Segment Start: Recorded data
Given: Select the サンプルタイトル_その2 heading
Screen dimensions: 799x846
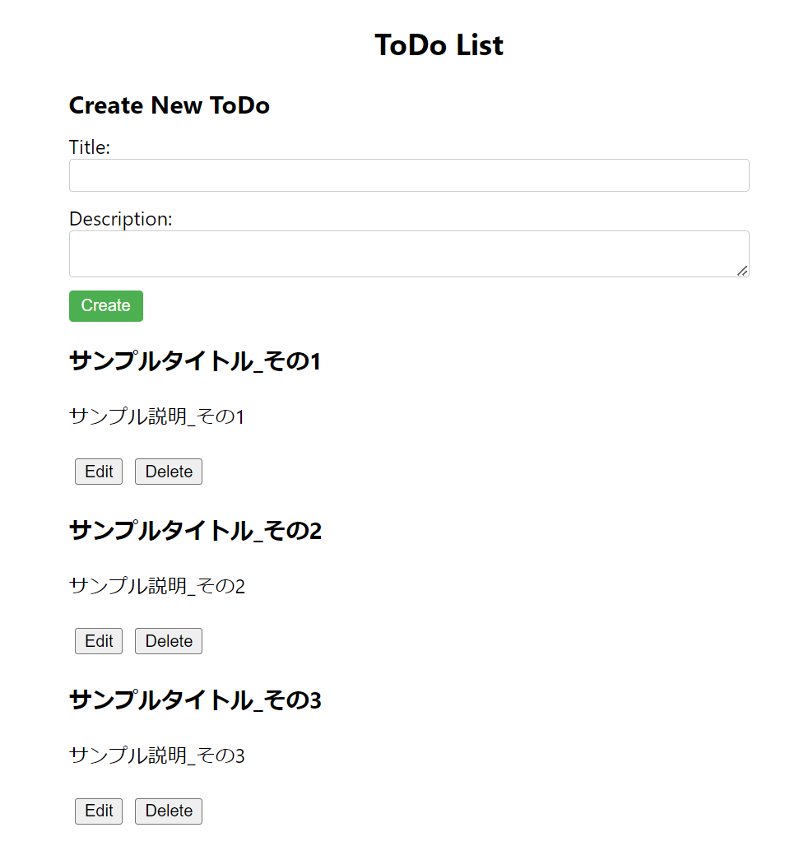Looking at the screenshot, I should tap(195, 530).
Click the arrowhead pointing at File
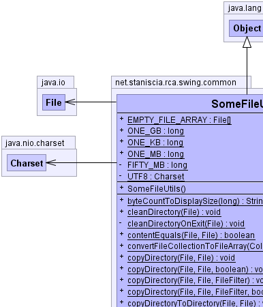Viewport: 263px width, 307px height. 70,102
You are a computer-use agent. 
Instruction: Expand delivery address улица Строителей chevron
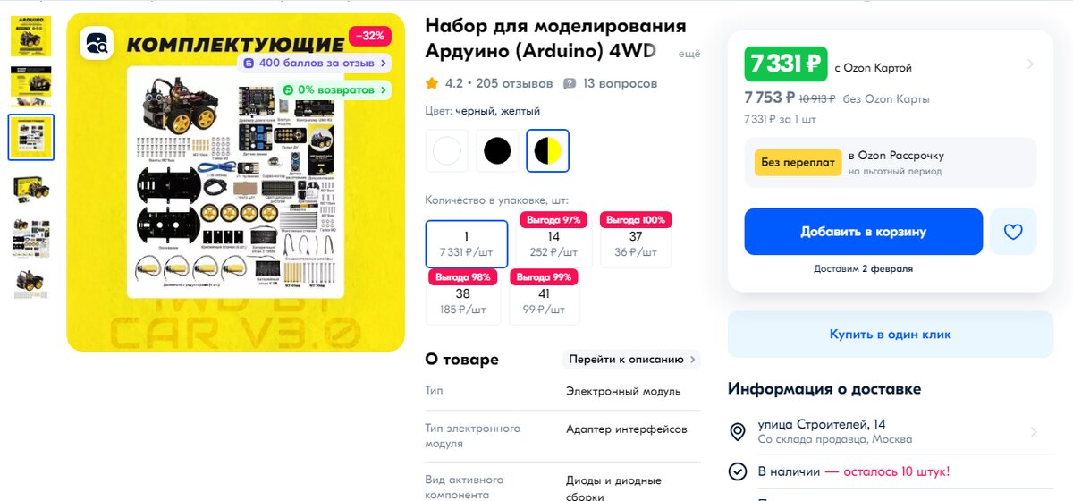[1034, 432]
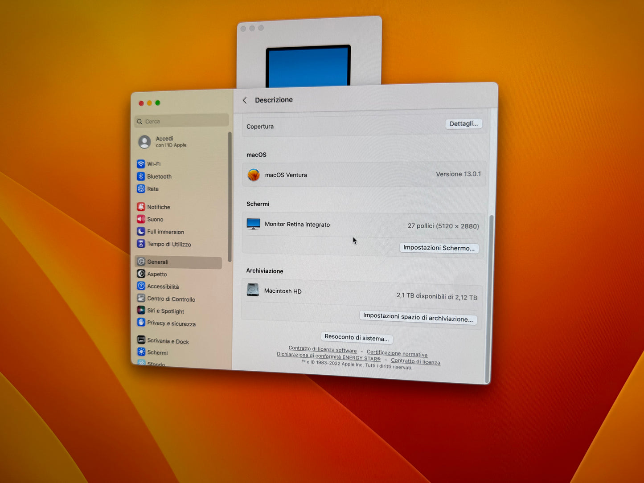Click the Cerca search field

[x=183, y=121]
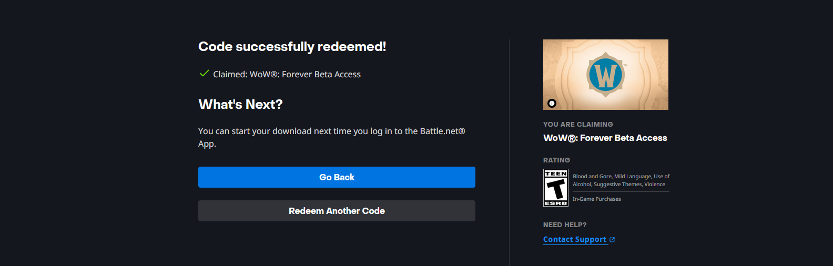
Segment End: Recorded data
What you will do:
Write out the data exactly, but not its pictures.

Solved exercise:
Given: Select the サンプルタイトル_その2 heading
Screen dimensions: 799x846
Looking at the screenshot, I should tap(195, 530).
Click the arrowhead pointing at File
Viewport: 263px width, 307px height. 70,102
You are a computer-use agent. 
Instruction: Expand delivery address улица Строителей chevron
[1034, 432]
Click the Cerca search field

[x=183, y=121]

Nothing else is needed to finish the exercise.